[Begin Reading passage]
The guy that uses Jack Link's Jerky for his MRE will be shot out unexpectedly because he was picking the jerky sinew out of his teeth.

 

-A name means nothing on the battlefield...unless it's the name of your gun.

 

-When switching from always using an mpeg at semi in springer matches to using it at full-auto in a full-auto match, allow a factor of 78% ownage to be dealt to you before you may even get the hang of things.

 

-There is no lag on the battlefield...in fact, the game always moves at a faster pace than you will be able to keep up with mentally.

 

-Bullet-proof goggles are not BB-proof.

 

-Camouflage is pointless if:

1) Your gun is not camouflaged with you.

2) You are playing in an indoor CQB field.

 

-Remember the Alamo. More than likely the same thing will happen to your team for proclaiming that at the beginning of the match.

 

-If you can hear your footsteps, assume your enemy can too.

 

-When playing with 'Battle Royale' rules, there is no such thing as betrayals.

 

-Though it is dangerous for your gun, dry-firing is very affective at making your opponent stay back from you.

 

-You are not Solid Snake or anything close to the guy. You WILL get spotted for looking around corners.

 

-The game is NOT like Metal Gear Solid. You will be spotted if there isn't anything in between you and your opponent's eyes in moderately-lit areas.

 

-You are not Sam Fisher or anything close to the guy. You will NOT be able to climb structures to hang upside-down to knock enemies out.

 

-Those that live by the sword are usually the first out, but complain the least when this happens.

 

-Camping is a legitimate strategy. Deal with it.

 

-Shellshock can be stopped from worsening by shooting yourself in the chest or arm. But, remember this rule with caution if you play with the '1 hit and you're dead' and the 'friendly fire counts' rules.

 

-You will always be shot in the least pain-resistant spots of your body.

 

-Your gun is an extension of yourself, so don't think only your body will get damaged from an assault.

 

-If the gun feels weird in any way while using it, DON'T use it.

 

-Never underestimate the effectiveness of a Chinese off-brand springer in times of need.

 

-There is no such thing as an unorthodox tactic. If it works, it's all fair-game.

 

-If things begin to get dead-quiet, expect an ambush within the next minute.

 

-If you start to here the song ‘The Battle of New Orleans’ in your head, NOW is the time to strike.

 

-If you hear the song ‘God Save the Tsar’ in your head, the end is near.

 

-If you hear a hyper-active anime theme or J-Pop song in your head, proceed with shooting yourself to stop the shellshock before it worsens.
[End Reading passage]
[Begin Source excerpt]
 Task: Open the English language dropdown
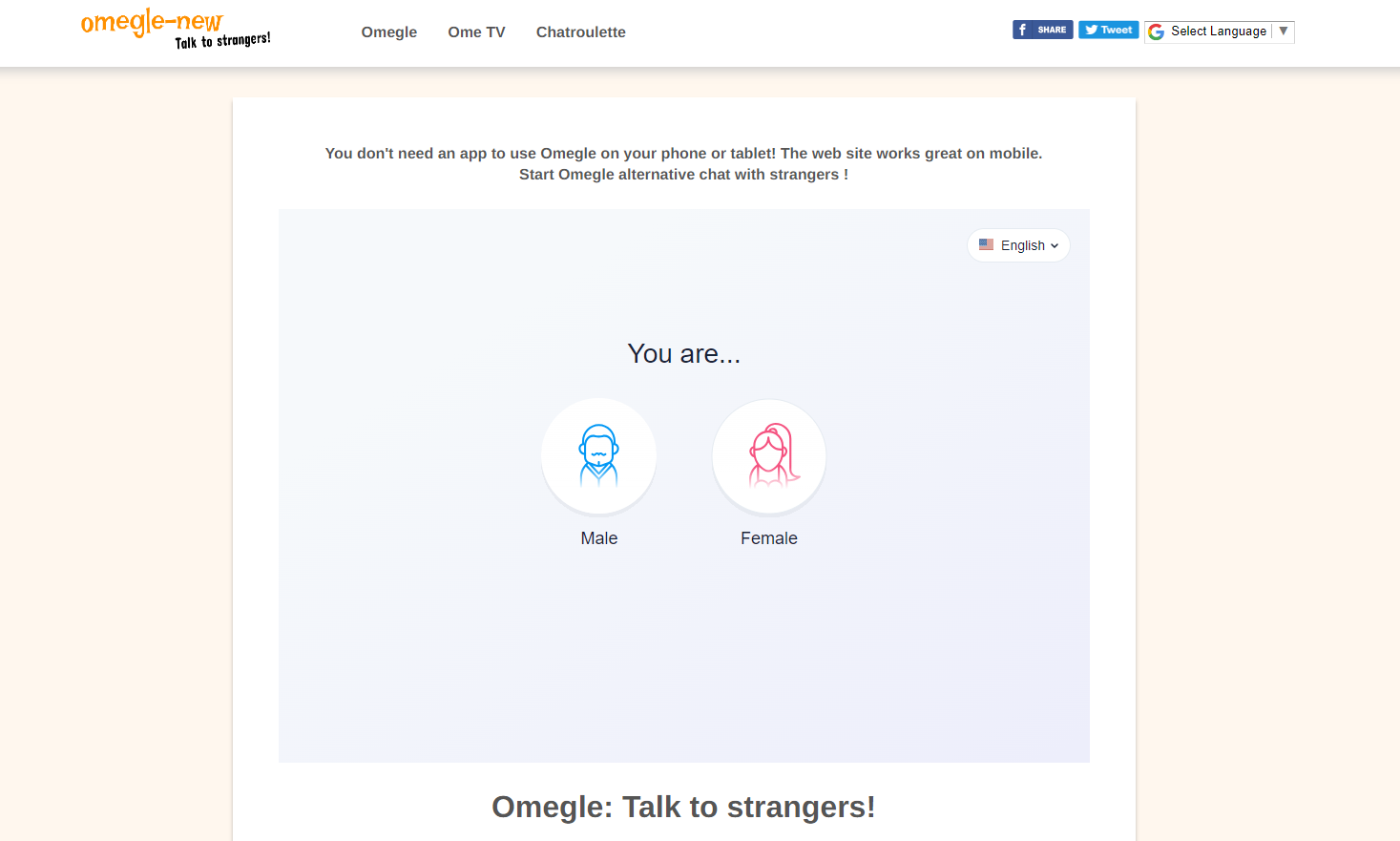tap(1018, 245)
[End Source excerpt]
*Exercise task 1*: Reproduce the passage of the airsoft rules list beginning at "-Shellshock can be" and ending at "fire counts' rules.".
*Exercise task 2*: Write further entries for the list of airsoft battlefield rules, picking up after its final line.

*Exercise response 1*:
-Shellshock can be stopped from worsening by shooting yourself in the chest or arm. But, remember this rule with caution if you play with the '1 hit and you're dead' and the 'friendly fire counts' rules.

*Exercise response 2*:
 

-You will NOT be able to get that annoying love song out of your head, no matter how much you have to think in a combat situation.

 

-You will not die of heat exhaustion during a CQB match. However, the moment the match ends, you will feel the effects immediately.

 

-If you hear a slight ringing in the bones inside your ear, it is anything BUT a Codec call.

 

-Unless you are playing in a field where anyone can join in at any second, don’t expect backup.

 

-Remember, it’s not the BB with your name on it that you have to worry about it, it’s the 9,999 others that have ‘INSERT NEWB’s NAME HERE’ written on them that you need to watch out for.

 

-There is no such thing as racism in airsoft. The only ‘superior race’ is the one that you make to escape a barrage that your friends fail at.

 

-You needn’t worry about being faster than the FPS of the gun shooting at you, you only need to be faster than your teammates running with you.

 

-Do not light the candle at both ends, it will give your position away in the night game.

 

-MRE's aren't.

 

-The only bathroom break you will get in a match will be those few seconds you soil yourself from the shock of being barraged by multiple tricked-out AEG's.

 

-This is NOT Metal Gear Solid 3: Snake-Eater. You cannot eat the animals in the forest you are in.

 

-Beware of the guy who whistles '1812 Overture', he may be the only thing that can take down your 'invincible' team.

 

-You are NOT Revolver Ocelot. Ricochet-shots do not count as legitimate hits in most places.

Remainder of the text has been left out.